Affected Web App: https://github.com/keerti1924/PHP-MYSQL-User-Login-System
Title: Stored XSS with the help of SQL Injection
Affected Component: /signup.php
CWE-79: Improper Neutralization of Input During Web Page Generation ('Cross-site Scripting')
CVSS 3.1 Score: 3.1 (self - rated with the help of online CVSS calculator)
Impact: Cross-Site Scripting (XSS) vulnerability is a serious web security threat, allowing attackers to inject malicious scripts with diverse impacts. Users face data theft, session hijacking, and unwittingly performing unauthorized actions. Websites risk defacement, and attackers can exploit XSS for phishing, worm propagation, cookie theft, and SEO poisoning. Mitigation involves robust security measures like secure coding, input validation, output encoding, and regular security audits.
Proof of Concept: To reproduce this attack, an attacker can inject a script into the username field during the signup process. The payload '<script>alert("xss")</script>' was successfully accepted, leading to an alert being triggered for the user:
After verifying that Stored XSS is being allowed by the website, an attacker will try to inject an SQL Injection payload like:' '# ' in the update profile module wherein after injecting it, usernames for all users using the website will have an alert upon login.

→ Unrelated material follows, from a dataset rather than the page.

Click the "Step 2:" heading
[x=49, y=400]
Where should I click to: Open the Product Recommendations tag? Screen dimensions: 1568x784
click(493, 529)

Remediation: To mitigate the risks associated with Cross-Site Scripting (XSS) vulnerabilities, it is imperative to embrace secure coding practices. Rigorous input validation must be implemented on both client and server sides, coupled with the integration of output encoding mechanisms to thwart the execution of malicious scripts. The adoption of a robust Content Security Policy (CSP) is essential for curbing unauthorized script execution. Additionally, prioritize the incorporation of the "HttpOnly" and "Secure" flags in cookies for enhanced security. Tailor output encoding based on specific data usage contexts to fortify defenses. Elevate browser security by incorporating headers like "X-Content-Type-Options" and "X-Frame-Options." Regularly update software components to promptly address known vulnerabilities. Collectively, these measures fortify the resilience against XSS threats, providing a comprehensive defense for web applications against potential exploits.